A/N: An unexpectedly busy week had me concerned I wouldn't finish this week's update in time, but I was determined not to keep you all hanging after Chapter 15's cliffie! For my American readers, I hope it's a nice addition to the holiday weekend, and for everyone else, takes the edge off Sunday night and the start of a new week! Thanks, as always, to my awesome beta reader Malintzin, and for all my readers!
16. No Rest for the Wicked
"Uh, Bruce?"
A frequently used phrase when he and Tony worked together in the lab, and Bruce responded without looking away from his screen. "Hmm?"
"Did you forget to put up the sign?"
A less frequently used phrase, which made Bruce look at Tony over the rims of his glasses. "Sign? What sign?"
"No Girls Allowed in Clubhouse. Preferably house spelled with a w and the s written backwards, but I'm not picky."

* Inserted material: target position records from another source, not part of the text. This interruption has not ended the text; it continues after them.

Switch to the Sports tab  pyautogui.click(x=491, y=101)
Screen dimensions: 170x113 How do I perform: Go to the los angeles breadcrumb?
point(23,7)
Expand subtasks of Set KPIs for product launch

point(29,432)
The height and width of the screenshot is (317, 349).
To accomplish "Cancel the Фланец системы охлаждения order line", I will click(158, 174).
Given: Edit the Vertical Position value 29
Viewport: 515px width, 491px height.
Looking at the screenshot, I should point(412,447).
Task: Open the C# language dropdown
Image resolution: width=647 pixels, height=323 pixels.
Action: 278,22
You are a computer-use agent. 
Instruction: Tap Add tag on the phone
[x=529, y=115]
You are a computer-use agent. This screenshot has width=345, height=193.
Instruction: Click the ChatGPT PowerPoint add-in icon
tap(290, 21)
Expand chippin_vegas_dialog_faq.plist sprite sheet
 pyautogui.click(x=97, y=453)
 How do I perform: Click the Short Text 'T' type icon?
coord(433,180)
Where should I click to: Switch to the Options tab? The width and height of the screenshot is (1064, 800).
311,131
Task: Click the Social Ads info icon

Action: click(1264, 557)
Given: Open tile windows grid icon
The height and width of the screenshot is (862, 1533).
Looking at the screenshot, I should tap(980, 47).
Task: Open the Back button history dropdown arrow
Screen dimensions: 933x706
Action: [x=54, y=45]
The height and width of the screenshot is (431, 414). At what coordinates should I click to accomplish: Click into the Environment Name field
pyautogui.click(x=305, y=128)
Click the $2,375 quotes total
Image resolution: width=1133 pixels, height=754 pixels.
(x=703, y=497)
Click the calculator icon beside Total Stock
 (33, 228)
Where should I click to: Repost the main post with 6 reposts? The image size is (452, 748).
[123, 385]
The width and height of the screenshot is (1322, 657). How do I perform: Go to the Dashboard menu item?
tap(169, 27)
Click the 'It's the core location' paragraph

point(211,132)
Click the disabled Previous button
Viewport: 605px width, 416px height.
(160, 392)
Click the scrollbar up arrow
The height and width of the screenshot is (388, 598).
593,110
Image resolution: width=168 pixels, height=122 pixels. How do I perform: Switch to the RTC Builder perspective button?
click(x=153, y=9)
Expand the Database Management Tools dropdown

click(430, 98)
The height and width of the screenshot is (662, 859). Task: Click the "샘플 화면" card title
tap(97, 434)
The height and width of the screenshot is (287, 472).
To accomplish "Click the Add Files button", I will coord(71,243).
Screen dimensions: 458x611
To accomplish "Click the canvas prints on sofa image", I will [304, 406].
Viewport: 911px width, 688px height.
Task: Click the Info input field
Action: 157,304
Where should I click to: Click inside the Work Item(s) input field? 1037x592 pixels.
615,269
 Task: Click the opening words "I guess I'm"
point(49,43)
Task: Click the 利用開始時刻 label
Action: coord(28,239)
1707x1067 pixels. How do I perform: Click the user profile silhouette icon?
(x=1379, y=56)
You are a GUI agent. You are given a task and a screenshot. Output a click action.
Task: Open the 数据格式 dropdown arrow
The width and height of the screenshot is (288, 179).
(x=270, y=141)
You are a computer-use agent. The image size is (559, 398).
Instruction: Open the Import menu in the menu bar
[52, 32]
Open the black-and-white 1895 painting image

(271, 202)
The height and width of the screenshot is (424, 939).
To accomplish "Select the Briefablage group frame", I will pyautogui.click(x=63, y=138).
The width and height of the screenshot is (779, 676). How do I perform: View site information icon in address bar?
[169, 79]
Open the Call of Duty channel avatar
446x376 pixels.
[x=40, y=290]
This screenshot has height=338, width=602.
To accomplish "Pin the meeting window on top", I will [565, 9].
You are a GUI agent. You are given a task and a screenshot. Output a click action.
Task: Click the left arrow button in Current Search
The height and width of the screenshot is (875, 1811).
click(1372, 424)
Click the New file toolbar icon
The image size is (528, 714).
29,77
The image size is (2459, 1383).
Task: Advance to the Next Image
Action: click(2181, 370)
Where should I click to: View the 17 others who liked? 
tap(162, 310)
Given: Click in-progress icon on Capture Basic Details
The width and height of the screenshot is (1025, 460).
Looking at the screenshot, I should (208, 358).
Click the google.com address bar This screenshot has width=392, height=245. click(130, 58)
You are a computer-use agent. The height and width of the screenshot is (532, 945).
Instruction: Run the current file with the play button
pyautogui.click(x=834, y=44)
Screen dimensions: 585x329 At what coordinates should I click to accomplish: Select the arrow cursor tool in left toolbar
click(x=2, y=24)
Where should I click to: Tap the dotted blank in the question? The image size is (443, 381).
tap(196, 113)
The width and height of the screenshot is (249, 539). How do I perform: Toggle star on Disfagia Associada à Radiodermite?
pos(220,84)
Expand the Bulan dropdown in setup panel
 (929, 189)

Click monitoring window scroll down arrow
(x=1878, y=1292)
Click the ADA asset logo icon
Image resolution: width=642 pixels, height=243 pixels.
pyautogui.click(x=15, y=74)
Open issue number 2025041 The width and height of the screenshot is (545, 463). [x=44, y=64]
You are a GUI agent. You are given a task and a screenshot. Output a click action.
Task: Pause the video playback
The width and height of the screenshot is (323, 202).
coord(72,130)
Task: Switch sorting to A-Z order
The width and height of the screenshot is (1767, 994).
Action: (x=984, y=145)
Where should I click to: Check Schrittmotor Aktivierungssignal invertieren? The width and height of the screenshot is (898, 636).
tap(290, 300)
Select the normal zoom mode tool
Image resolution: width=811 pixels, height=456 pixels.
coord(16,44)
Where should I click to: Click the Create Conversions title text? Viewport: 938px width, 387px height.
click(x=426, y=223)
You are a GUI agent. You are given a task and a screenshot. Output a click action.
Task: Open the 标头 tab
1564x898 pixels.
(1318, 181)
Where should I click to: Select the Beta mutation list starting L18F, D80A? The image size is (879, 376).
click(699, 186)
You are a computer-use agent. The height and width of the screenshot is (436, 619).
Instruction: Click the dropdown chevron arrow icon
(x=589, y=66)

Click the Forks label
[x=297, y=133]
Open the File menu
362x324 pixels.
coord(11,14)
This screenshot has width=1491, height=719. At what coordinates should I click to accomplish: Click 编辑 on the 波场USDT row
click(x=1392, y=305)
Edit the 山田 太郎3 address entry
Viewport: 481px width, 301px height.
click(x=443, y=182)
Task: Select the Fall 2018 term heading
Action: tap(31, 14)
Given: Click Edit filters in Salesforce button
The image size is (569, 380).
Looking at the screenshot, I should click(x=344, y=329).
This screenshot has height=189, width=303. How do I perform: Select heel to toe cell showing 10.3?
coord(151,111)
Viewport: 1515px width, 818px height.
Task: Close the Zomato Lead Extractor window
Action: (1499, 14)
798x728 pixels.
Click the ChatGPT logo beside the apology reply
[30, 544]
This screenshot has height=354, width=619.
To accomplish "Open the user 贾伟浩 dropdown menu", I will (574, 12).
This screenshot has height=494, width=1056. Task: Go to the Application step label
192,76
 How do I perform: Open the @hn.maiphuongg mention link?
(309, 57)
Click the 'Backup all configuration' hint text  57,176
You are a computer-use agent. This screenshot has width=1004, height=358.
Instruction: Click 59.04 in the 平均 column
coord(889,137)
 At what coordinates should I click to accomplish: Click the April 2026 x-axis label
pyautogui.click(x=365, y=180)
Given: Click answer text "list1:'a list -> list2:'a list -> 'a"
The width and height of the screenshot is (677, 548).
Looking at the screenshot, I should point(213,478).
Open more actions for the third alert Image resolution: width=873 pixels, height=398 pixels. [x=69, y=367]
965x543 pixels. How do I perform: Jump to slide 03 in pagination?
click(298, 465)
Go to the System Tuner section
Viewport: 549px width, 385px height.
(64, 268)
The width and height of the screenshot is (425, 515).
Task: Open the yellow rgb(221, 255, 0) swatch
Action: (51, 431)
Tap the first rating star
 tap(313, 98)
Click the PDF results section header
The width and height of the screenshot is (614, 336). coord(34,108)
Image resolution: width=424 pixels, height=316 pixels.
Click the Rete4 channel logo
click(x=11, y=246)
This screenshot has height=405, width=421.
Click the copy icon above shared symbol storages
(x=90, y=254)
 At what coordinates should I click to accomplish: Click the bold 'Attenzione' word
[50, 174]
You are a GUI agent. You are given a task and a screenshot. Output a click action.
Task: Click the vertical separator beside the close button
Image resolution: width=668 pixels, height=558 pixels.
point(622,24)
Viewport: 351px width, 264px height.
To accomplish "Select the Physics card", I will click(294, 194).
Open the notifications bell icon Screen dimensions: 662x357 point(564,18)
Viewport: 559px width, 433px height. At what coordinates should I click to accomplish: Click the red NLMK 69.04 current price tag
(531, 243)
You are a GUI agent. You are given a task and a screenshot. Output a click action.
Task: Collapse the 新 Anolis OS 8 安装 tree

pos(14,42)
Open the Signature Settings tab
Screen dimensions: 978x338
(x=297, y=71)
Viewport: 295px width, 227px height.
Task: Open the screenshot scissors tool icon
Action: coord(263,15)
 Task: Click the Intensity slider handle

"I…don't follow," Bruce mumbled with a shake of his head as he reverted his attention to the project. Out the corner of his eye, he saw Tony gesture; he tracked the sweep of the hand to the lab entrance, where Pepper, who'd stayed in New York for the long Fourth of the July weekend, stood with Natasha. "Oh, I wish we'd put up a sign."
In the past couple of weeks, he'd gotten used to Natasha dropping in on him in the lab while he worked, or bringing her own work with her to do here, with him, in companionable silence. Nevertheless, he hadn't expected her to visit today. Not after he'd compromised the mission. She'd kept out of his way during the flight back to the Tower from Pakistan, which was what he'd wanted. Even now, as she came in with Pepper, Natasha seemed to hold herself at a distance, moving warily. Like she had when she first approached him in May about moving in.
"Quick, hide Veronica!" Tony stage whispered, shoving his way between Bruce and the desk to commandeer his workstation and minimize windows.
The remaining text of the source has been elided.